Vadercomplex of niet, wat vaststaat is dat Trumps enige echte drijfveer een bodemloze behoefte is aan erkenning, roem en aandacht. Haberman beschrijft dat hij vooral de politiek in wilde omdat hij zag hoe een presidentskandidaat dagenlang werd toegejuicht op de partijconventie. Op de vraag of hij met de kennis van nu opnieuw president had willen worden, antwoordde hij dat hij dat zeker het geval was. Trumps redenering: hij had andere vrienden die ook rijk waren, maar die waren helemaal niet beroemd. Als Trump al een tweede drijfveer heeft is dat wellicht wraak. Hij leeft in een eeuwig heden, steeds gericht op het doorkomen van de volgende tien minuten, maar hij heeft een enorm lang geheugen voor mensen die hem dwarsbomen. Haat, concludeert Haberman, is voor Trump een deugd.

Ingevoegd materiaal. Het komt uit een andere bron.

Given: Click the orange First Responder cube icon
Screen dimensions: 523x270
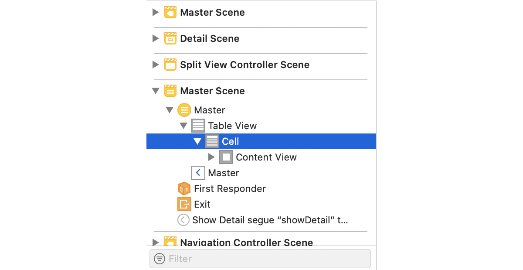Looking at the screenshot, I should pos(184,188).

Veel van wat Haberman beschrijft zou als smakelijk entertainment kunnen worden opgediend, zoals journalisten eindeloos hebben gedaan. Dat doet Haberman expliciet niet. Haar boek is helder en onderhoudend, met soms onderkoelde humor, maar ze vertelt het verhaal niet als een spannende saga met overdadig sappige details. Ze houdt zich bij nauwkeurige, beheerste verslaggeving van de feiten. Uitstekende journalistiek dus. De vraag is wel of die feiten er uiteindelijk toe doen. Het drama in het hart van Confidence Man is niet dat van een zoon die onvoldoende aandacht kreeg van zijn vader, maar van een wannabe-celebrity die groot is gemaakt door de media die maar niet genoeg van hem kregen en hem een aura gaven van een veel succesvoller zakenman dan hij in feite was.

Na vijfhonderd pagina’s vraag je je af: is Trump, los van zijn macht, eigenlijk een interessant persoon? Hij heeft absoluut iets magnetisch, schrijft Haberman. Hij heeft charme en is intelligenter dan zijn critici vaak denken. Maar er zit het hele boek lang geen enkele karakterontwikkeling in de man. Trump heeft geen werkelijk intern conflict, als personage is hij plat. Hij imiteert in zijn vroege jaren vooral de mensen om hem heen, leert van hen trucs die hij tot in den treuren herhaalt.

Haberman besluit haar boek dan ook met het oordeel dat Trumps daden ten diepste leeg zijn. De enige vorm van ontwikkeling die hij doormaakt, als hij na de verloren verkiezing tandenknarsend het Witte Huis verlaat, zit in zijn omstandigheden. Op dat moment heeft hij voor het eerst in zijn leven geen vangnet om op terug te vallen. Niet het geld van zijn vader of de raad van zijn advocaat. Op dat moment is hij werkelijk verslagen. Tenminste voor even.